* _BRIEF_
Look below for the line with "Where should I click to: Activate" and the line with "Click the 3023.76 pie label"; repeat exactly those two lines and all lines between them, but no pictures.

RECORDS SUPPLIED START

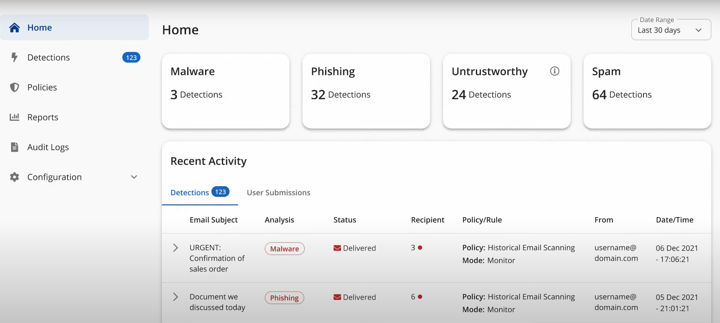The width and height of the screenshot is (720, 323).
Task: Expand the Document we discussed today row
Action: pos(175,297)
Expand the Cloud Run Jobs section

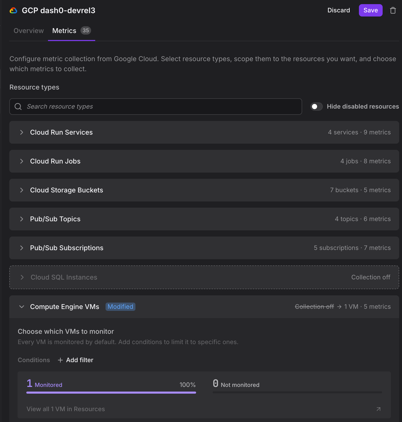click(204, 161)
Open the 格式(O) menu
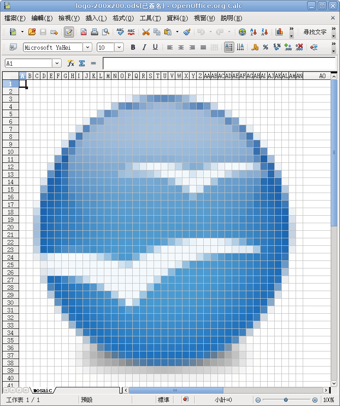Screen dimensions: 340x406 123,18
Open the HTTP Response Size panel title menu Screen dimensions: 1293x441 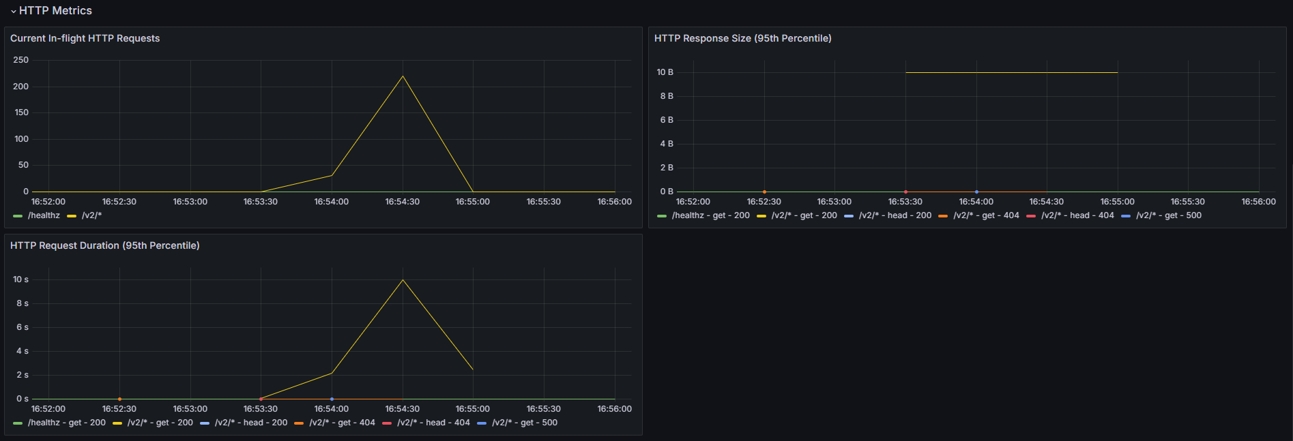[742, 38]

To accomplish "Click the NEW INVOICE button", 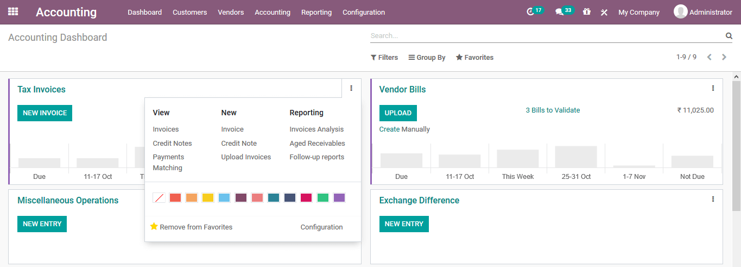I will 45,113.
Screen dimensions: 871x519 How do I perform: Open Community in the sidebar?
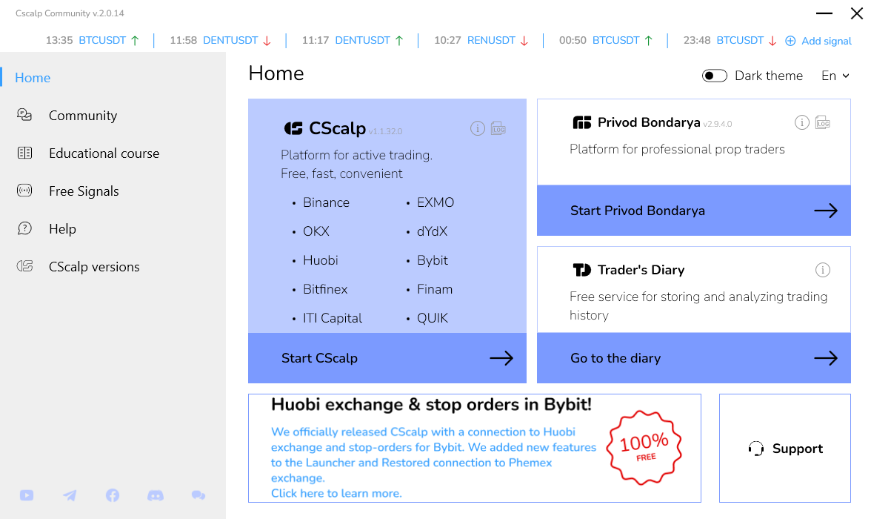click(x=83, y=116)

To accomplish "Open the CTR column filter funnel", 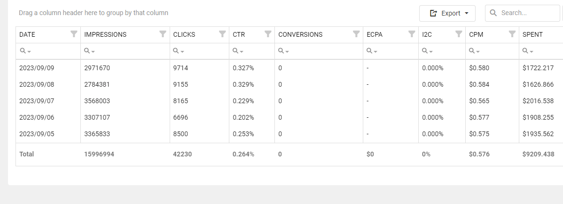I will 268,34.
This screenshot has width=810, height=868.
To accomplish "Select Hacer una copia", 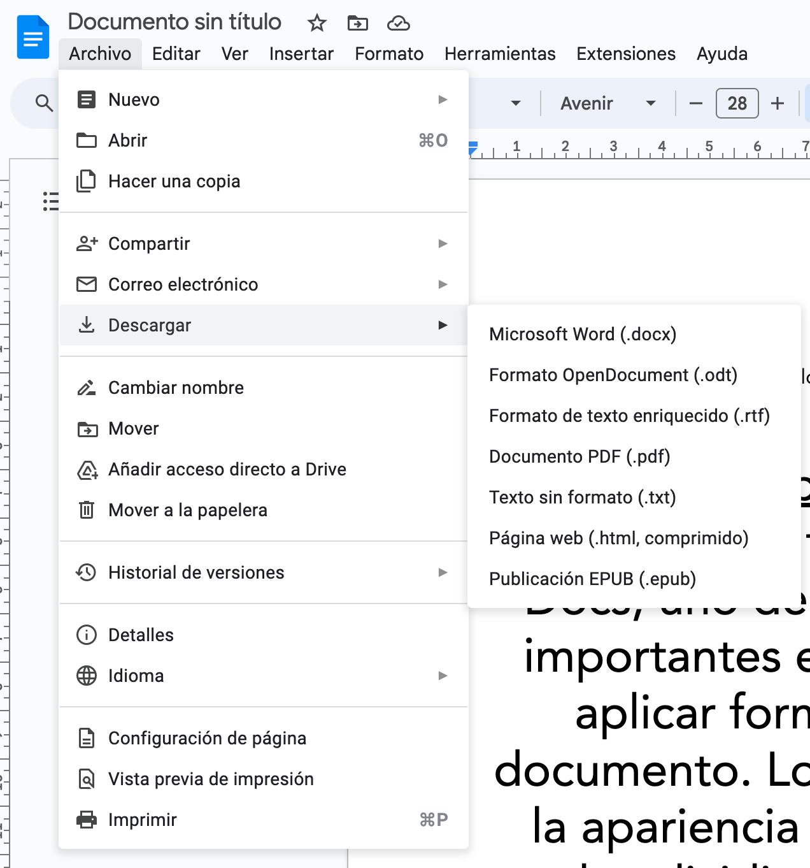I will coord(174,181).
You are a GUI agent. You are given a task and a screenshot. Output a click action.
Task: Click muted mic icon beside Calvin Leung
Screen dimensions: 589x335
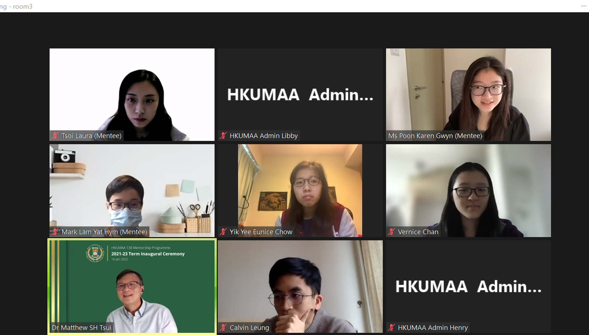(x=223, y=327)
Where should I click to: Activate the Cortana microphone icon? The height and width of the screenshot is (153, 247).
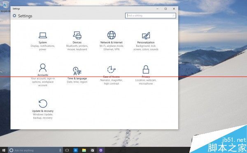(60, 150)
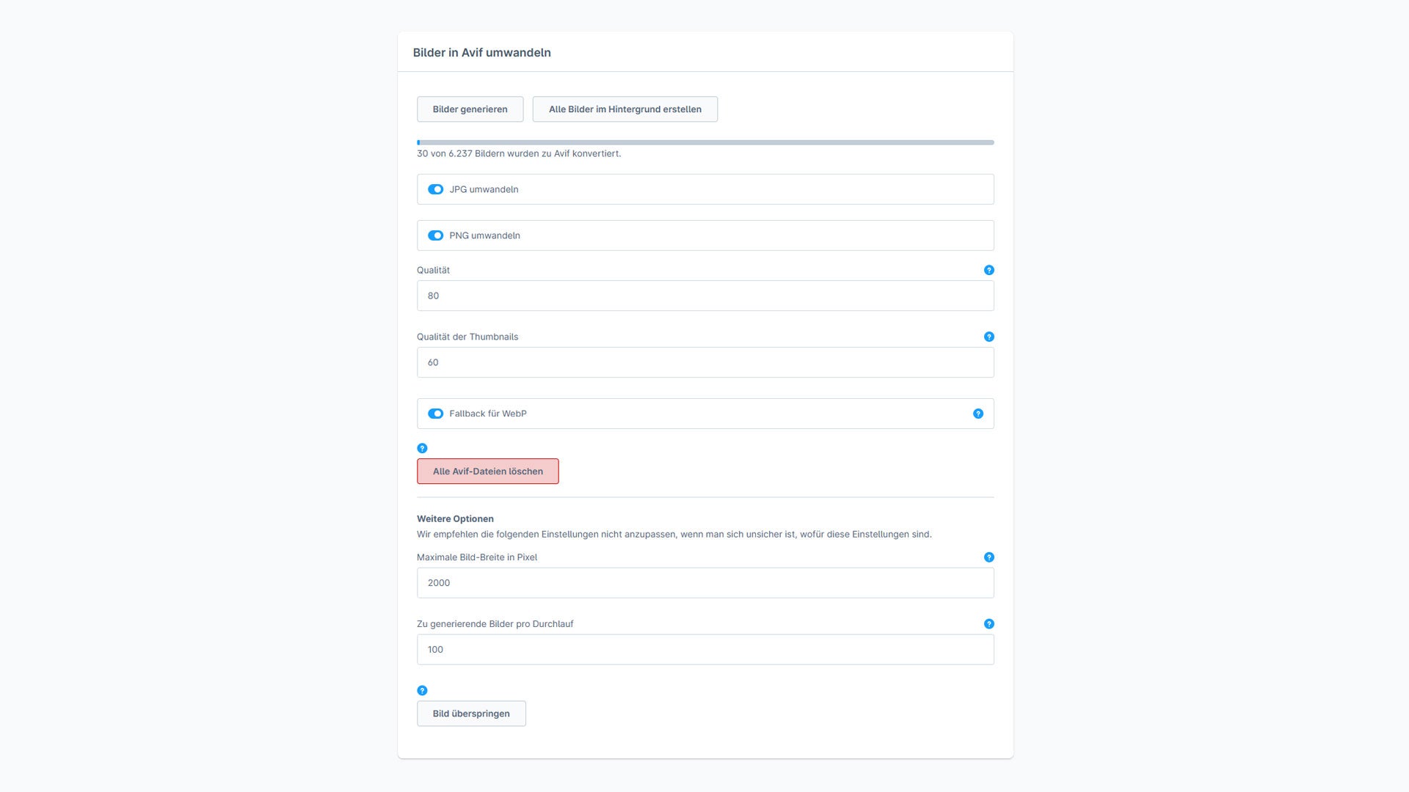Click the Bilder pro Durchlauf field with 100

705,650
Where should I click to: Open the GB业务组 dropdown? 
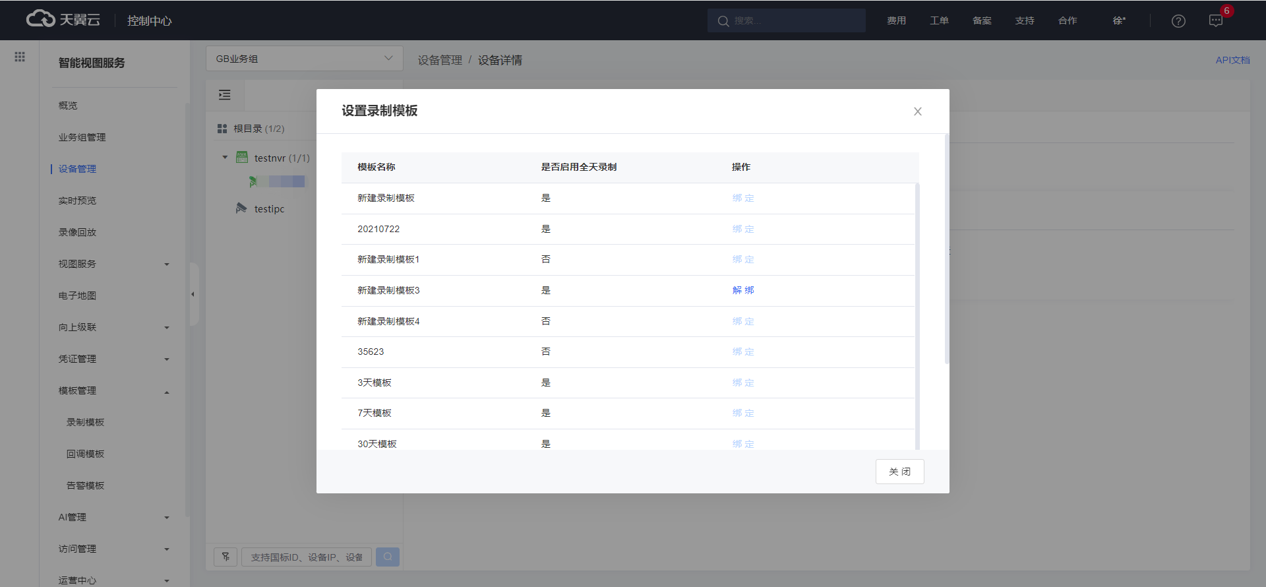pos(304,59)
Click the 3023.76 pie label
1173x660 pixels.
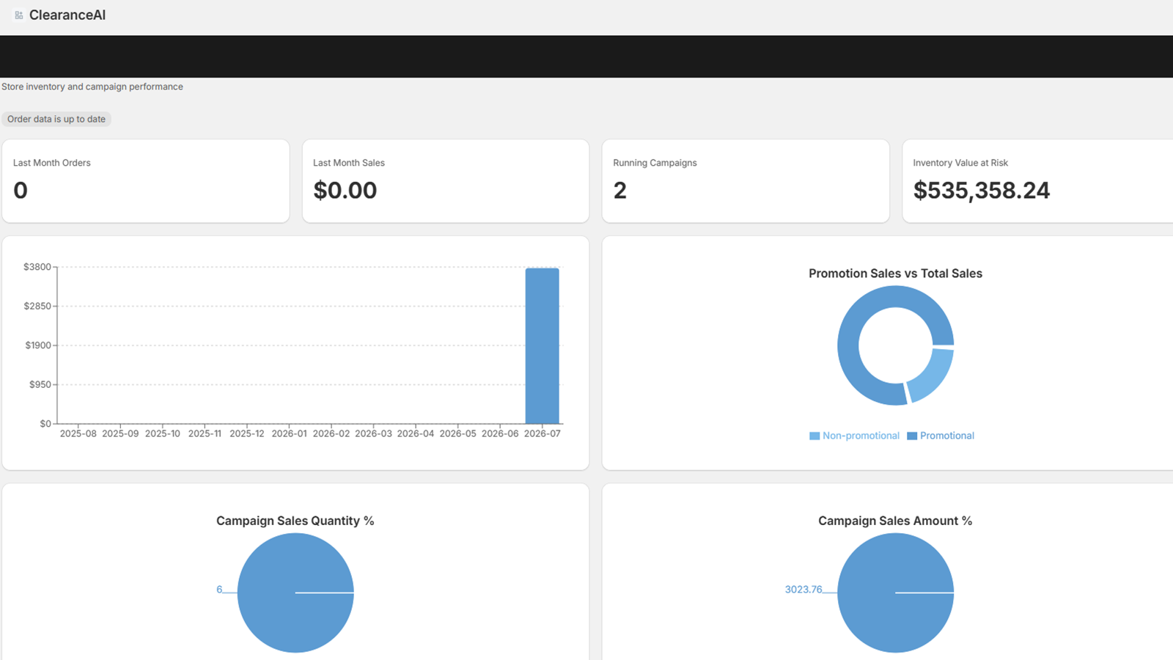tap(804, 590)
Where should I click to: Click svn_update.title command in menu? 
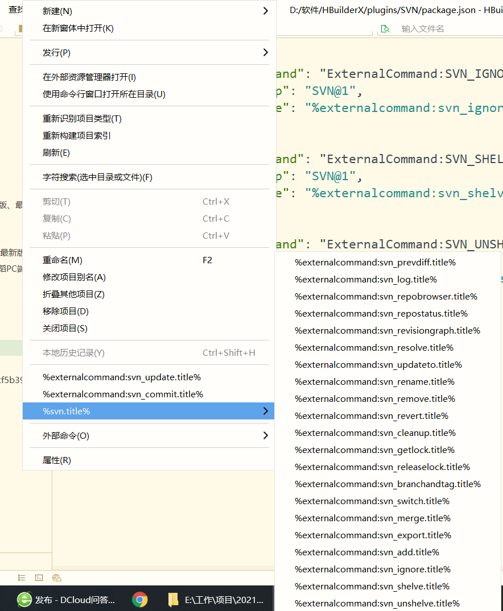point(122,377)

RECORDS SUPPLIED END

* _WRITTEN RESPONSE_
Where should I click to: Activate the Cortana microphone icon? The height and width of the screenshot is (153, 247).
(60, 150)
Click the Bilder pro Durchlauf field with 100

705,650
Where should I click to: Open the GB业务组 dropdown? 
pos(304,59)
Click the 3023.76 pie label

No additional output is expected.